Types
According to Cancer Victoria, there are three types of anal cancer:
- Squamous cell carcinomas (SCCs) - Most anal cancers are squamous cell carcinomas (SCCs). SCCs start in the flat (squamous) cells which line most of the anus. The term anal cancer commonly refers to these SCCs.
- Adenocarcinomas - Some anal cancers are adenocarcinomas. These cancers start in cells in the anal glands. This type of anal cancer is treated in a similar way to bowel cancer.
- Perianal skin cancers - In some rare cases, anal cancers can affect the skin just outside the anus (perianal area). If they are not too close to the sphincter muscles, they can be treated in a similar way to SCCs.
Causes
Anal cancer is strongly associated with HPV infection and potentially with the presence of precancerous lesions, referred to as anal intraepithelial neoplasia (AIN).
Risk factors
About 80% of anal cancer cases are caused by human papillomavirus (HPV).
HPV can affect the surface of different areas of the body, including the anus, cervix, vagina and penis. Unless people are tested, most of them will not be aware that they have HPV as it usually doesn’t cause symptoms.

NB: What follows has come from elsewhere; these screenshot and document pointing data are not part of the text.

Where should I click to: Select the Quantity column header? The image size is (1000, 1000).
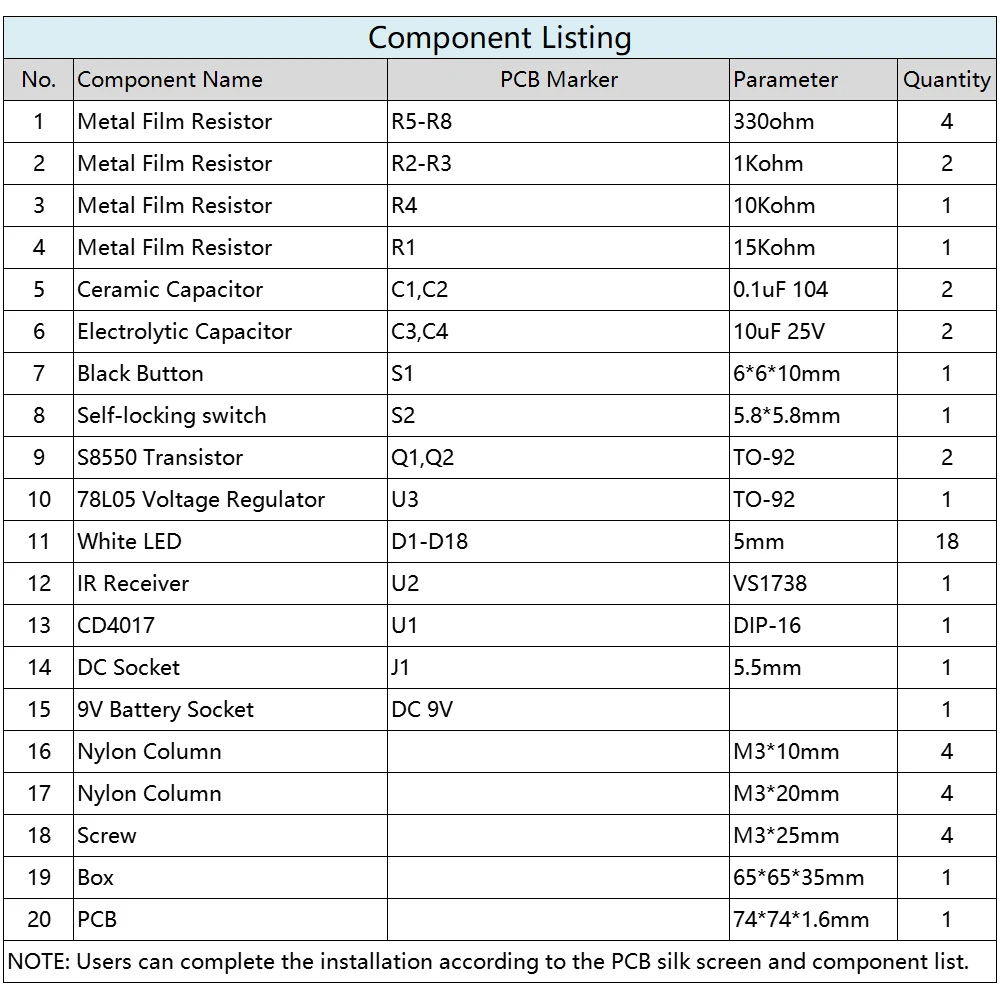(946, 80)
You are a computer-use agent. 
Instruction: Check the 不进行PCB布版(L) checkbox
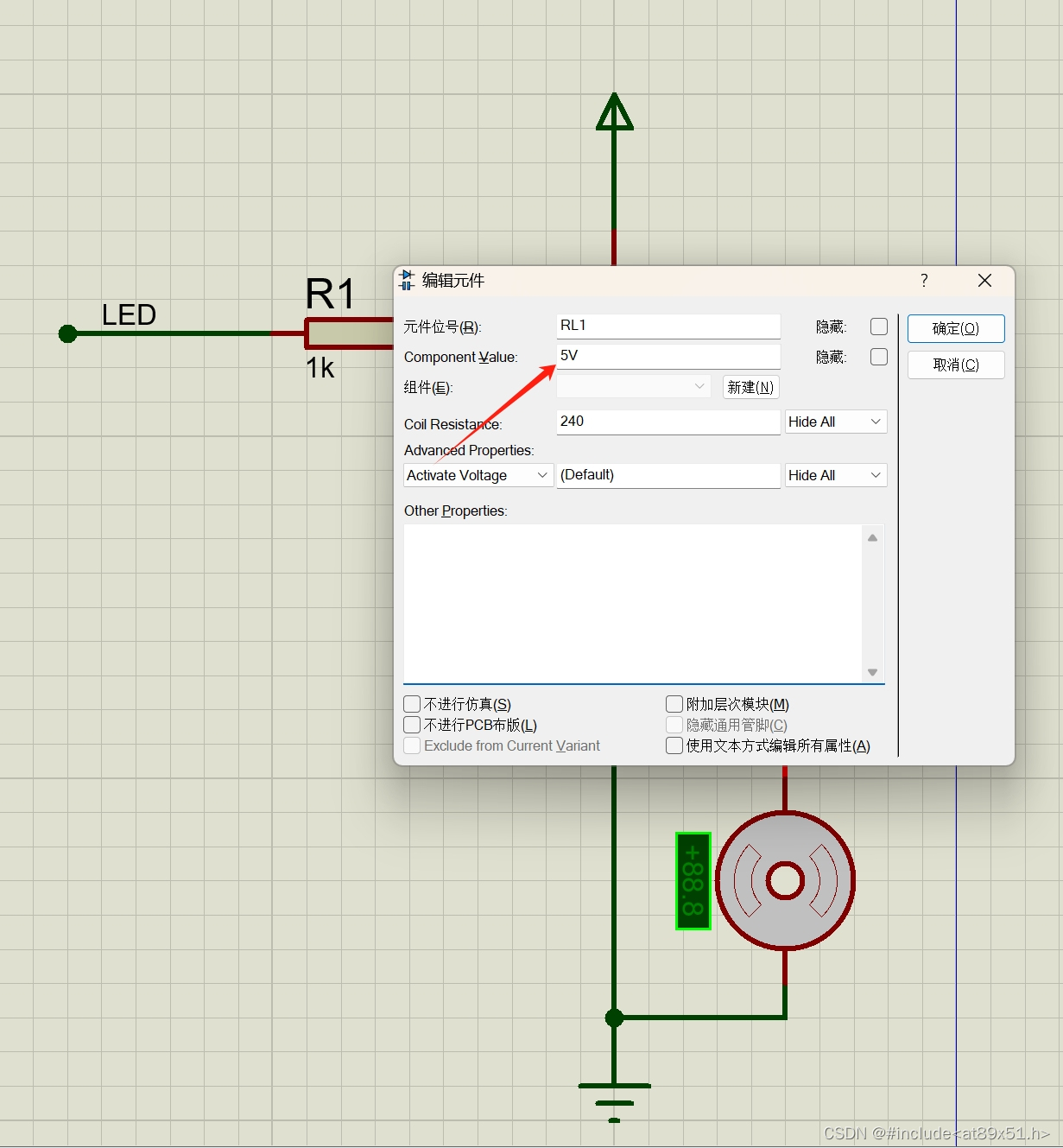click(412, 725)
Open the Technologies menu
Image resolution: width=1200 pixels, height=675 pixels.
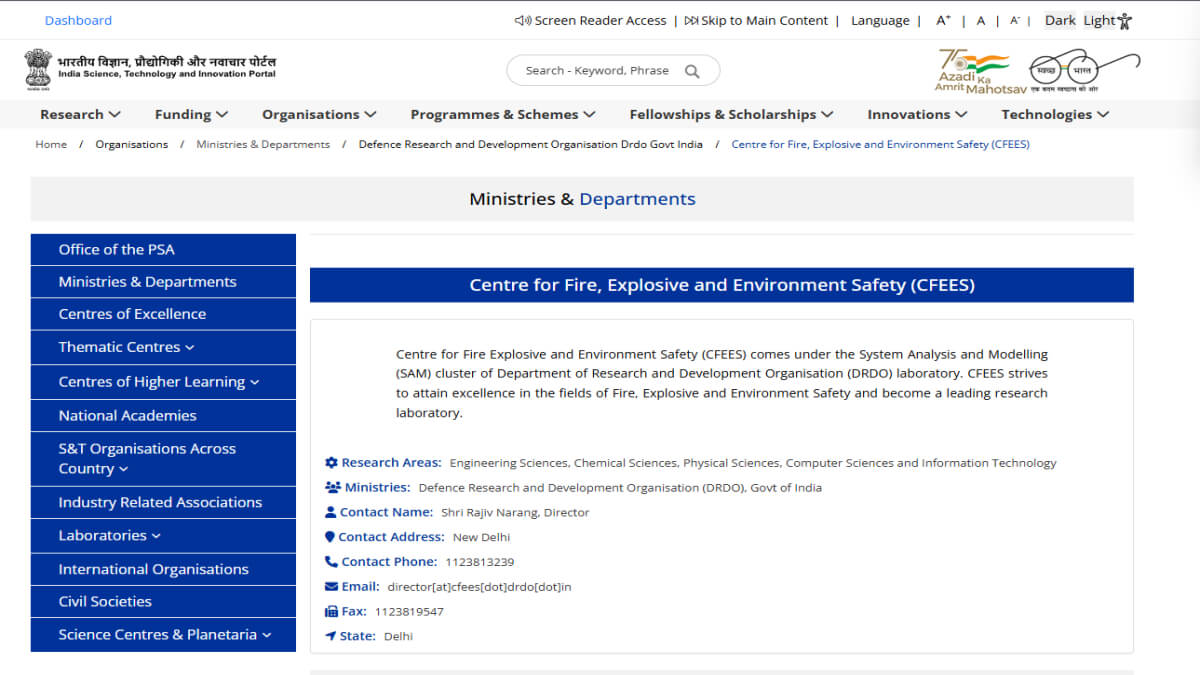pos(1054,114)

HPV is the main risk factor for anal cancer. Other risk factors are:
- weakened immune system due to HIV, organ transplant or an autoimmune disease such as coeliac disease, lupus or Graves’ disease
- man who has had sex with men (MSM)
- abnormal cervical screening test result or cancer of the cervix, vulva or vagina
- smoking tobacco
- aged over 50
Anal cancer is rare in heterosexual men or women. It occurs more commonly in MSM, particularly those with HIV infection. It starts to occur in MSM with HIV at about 35 years of age and becomes more common as they get older. On average about one in every thousand MSM with HIV will develop anal cancer every year.
Some people with anal cancer do not have any of these risk factors.
Clinical presentation
- Anal cancer can cause a number of symptoms including bleeding, a hard lump or an ulcer.
- Anal cancer is often unrecognised by the patient but the majority can be identified by a careful examination of the perianal area.
- When symptomatic, the patient may recognise an anal lump, bleeding or persistent ulcer. The lesion may be painful and may bleed on wiping.
Diagnosis
Use our interactive flowchart to help you diagnose anal cancer.
Diagnosis can involve:
- completing an anorectal examination
- taking an anal swab
The clinician should be alert to a chronic, indurated, irregular ulcer or lump which may occur within an area of AIN or anal warts.
Refer the patient to a colorectal surgeon that specialises in anal cancer.
Warning
May contain graphic images of human anatomy, medical conditions and medical procedures. Viewing discretion is advised.
Anal anatomy and anal cancer presentations.
Management
Anal cancer generally has a good outlook although the smaller it is when it is diagnosed the better the outlook.
If it is less than 1cm in size when diagnosed almost all anal cancers are cured with treatment. However, as the size increases, the chance of complete cure falls.
Treatment involves a combination of one or more of surgery, radiotherapy or chemotherapy. Small tumours generally need less treatment. Treatment will also depend on the stage of the cancer.
If detected early, a curative surgical excision is possible. If detected later, often a patient may need chemo-radiation in combination with surgery.
Follow up
After treatment, patients generally need follow up every 3–12 months for several years.